O (Observation): Jesus begins to move his disciples from observers to actors in this movement. They have followed Jesus. They have witnessed his powerful deeds. Now, they are to act. Not of their own accord. They act with the authority of Jesus.

A (Application): How many of you were experts in what you did on day 1? None of us! We all have a learning curve. We all start somewhere.

First, we need information. We need to know the possibilities of what exists.

Second, we need someone to imitate. At this point, Jesus has been giving his disciples something to imitate: exorcising demons, healing, preaching, and more.

Who in your life taught you – through knowledge and imitation? Who “showed you the ropes”? For me, it was my parents and coaches.

Having been involved with sports for much of my life, and part of that in coaching baseball, football, and softball, I know that you give young kids knowledge and skill training. That all leads to the final step: INNOVATION!
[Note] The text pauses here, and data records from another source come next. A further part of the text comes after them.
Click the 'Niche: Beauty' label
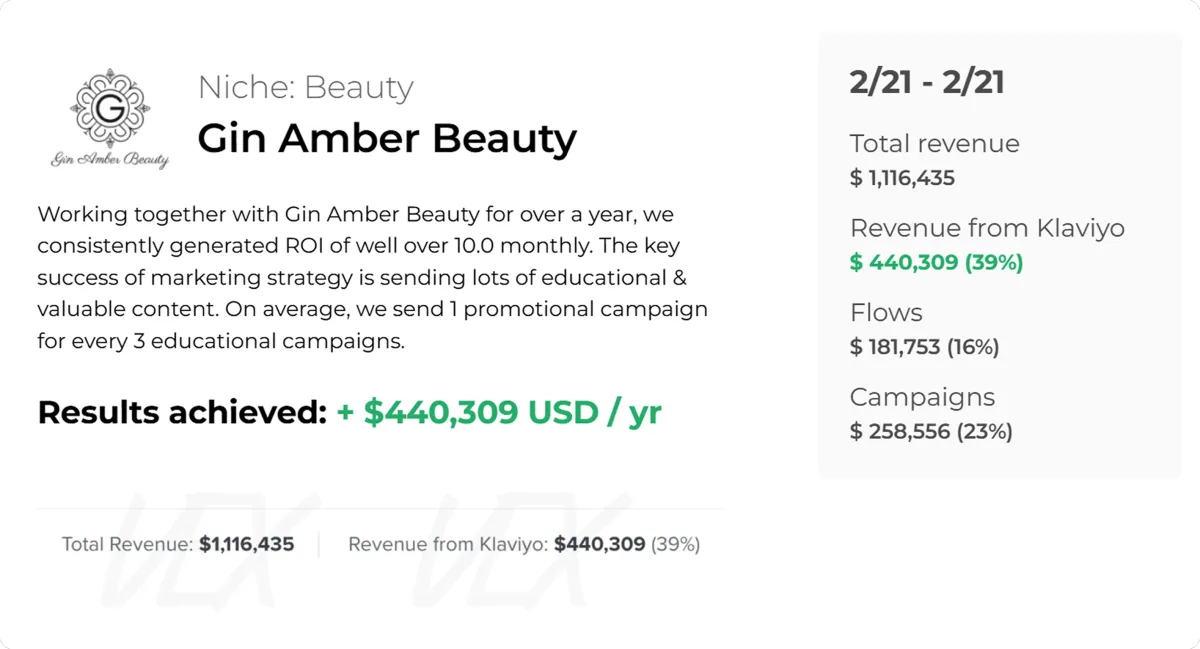Viewport: 1200px width, 649px height. [x=305, y=87]
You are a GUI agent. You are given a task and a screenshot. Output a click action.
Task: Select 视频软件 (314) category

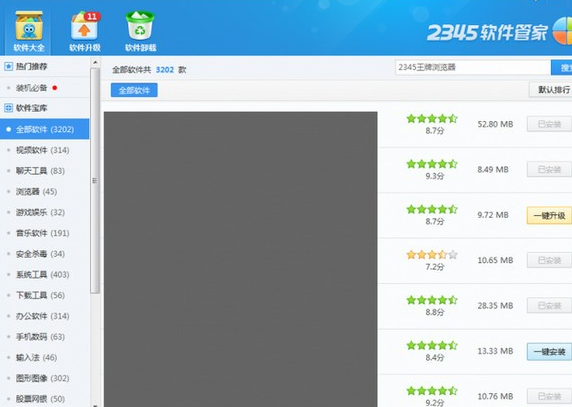pyautogui.click(x=42, y=150)
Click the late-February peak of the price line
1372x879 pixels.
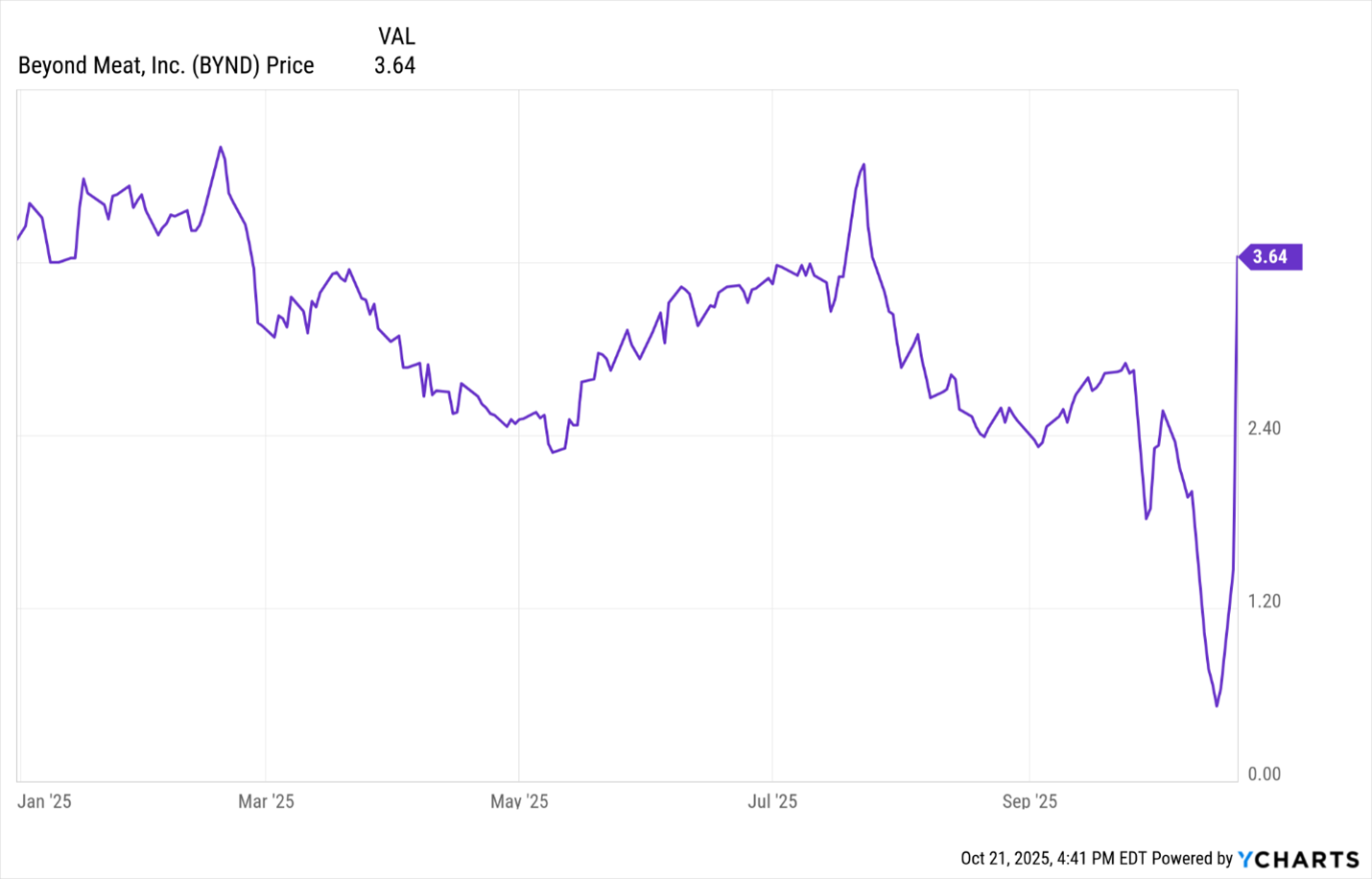coord(221,148)
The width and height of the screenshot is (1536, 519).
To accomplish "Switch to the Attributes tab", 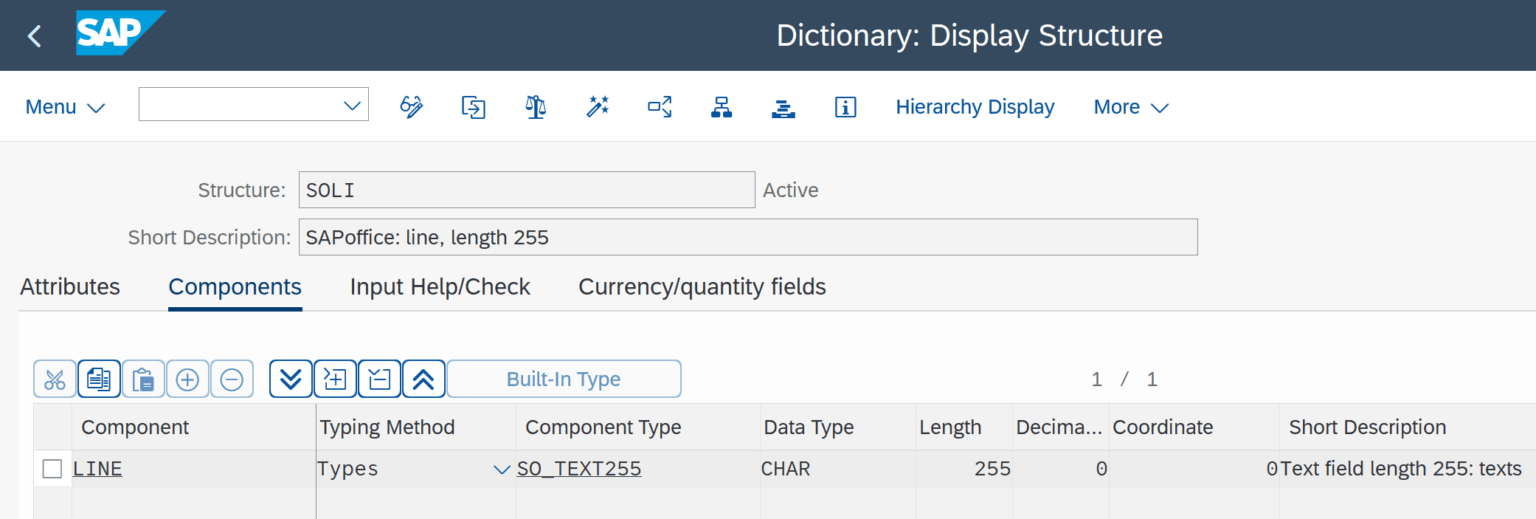I will [70, 287].
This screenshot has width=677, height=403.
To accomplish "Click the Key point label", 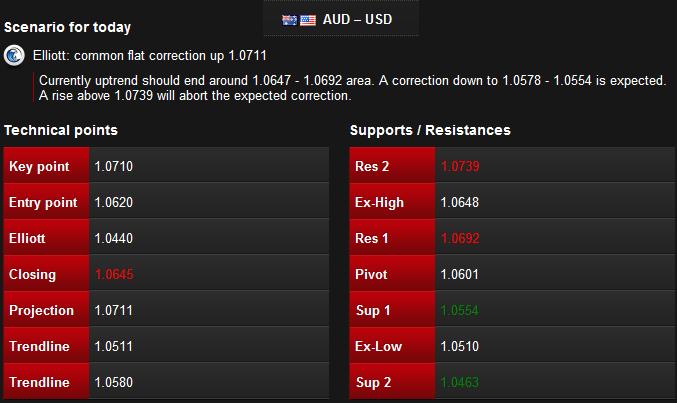I will [x=39, y=166].
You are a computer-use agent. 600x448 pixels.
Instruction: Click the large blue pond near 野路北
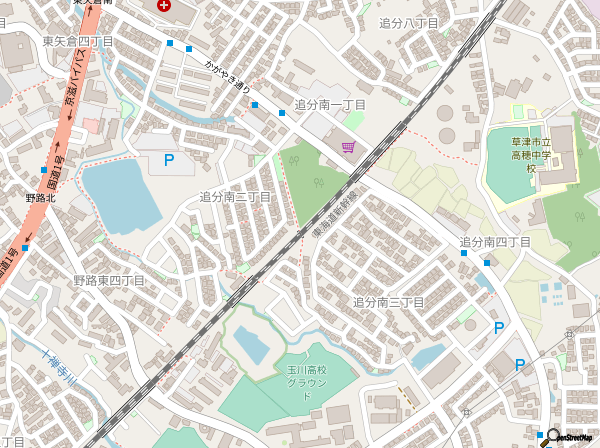[x=120, y=196]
We always want to jump right to innovation. Go out there and do it! Catch that pass. Dig in and stop that grounder. Hit that ball over the fence.
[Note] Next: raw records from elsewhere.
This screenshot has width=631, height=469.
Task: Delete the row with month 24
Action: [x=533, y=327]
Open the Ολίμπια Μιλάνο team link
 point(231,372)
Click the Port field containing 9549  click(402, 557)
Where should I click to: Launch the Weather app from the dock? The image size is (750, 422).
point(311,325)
Not always easy. But when you tell them how to do it. And you SHOW them how to do it. That’s when you see the players start to soar – start to innovate! That’s when you see a player start to come into their own.
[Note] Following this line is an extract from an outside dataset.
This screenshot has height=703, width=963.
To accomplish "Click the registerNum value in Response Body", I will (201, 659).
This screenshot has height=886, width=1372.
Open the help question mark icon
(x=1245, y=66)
Information. Imitation. Innovation.

Jesus uses this pattern to tell, show, and empower his disciples. He very particularly gives them authority. Maybe akin to a coach pumping up their players and telling them: “you can do this!”

I’m seeing a lot of innovation out there these days. We have all heard and seen how to do ministry. Now, we are all learning how to do this online or in person in ways that are creative and loving (following all due safety measures, of course).

It’s almost as if God’s people have collectivity heard Jesus say: “Go. I give you authority to creatively make ministry happen. To share my love with the world. To honor and love one another. You can do this!”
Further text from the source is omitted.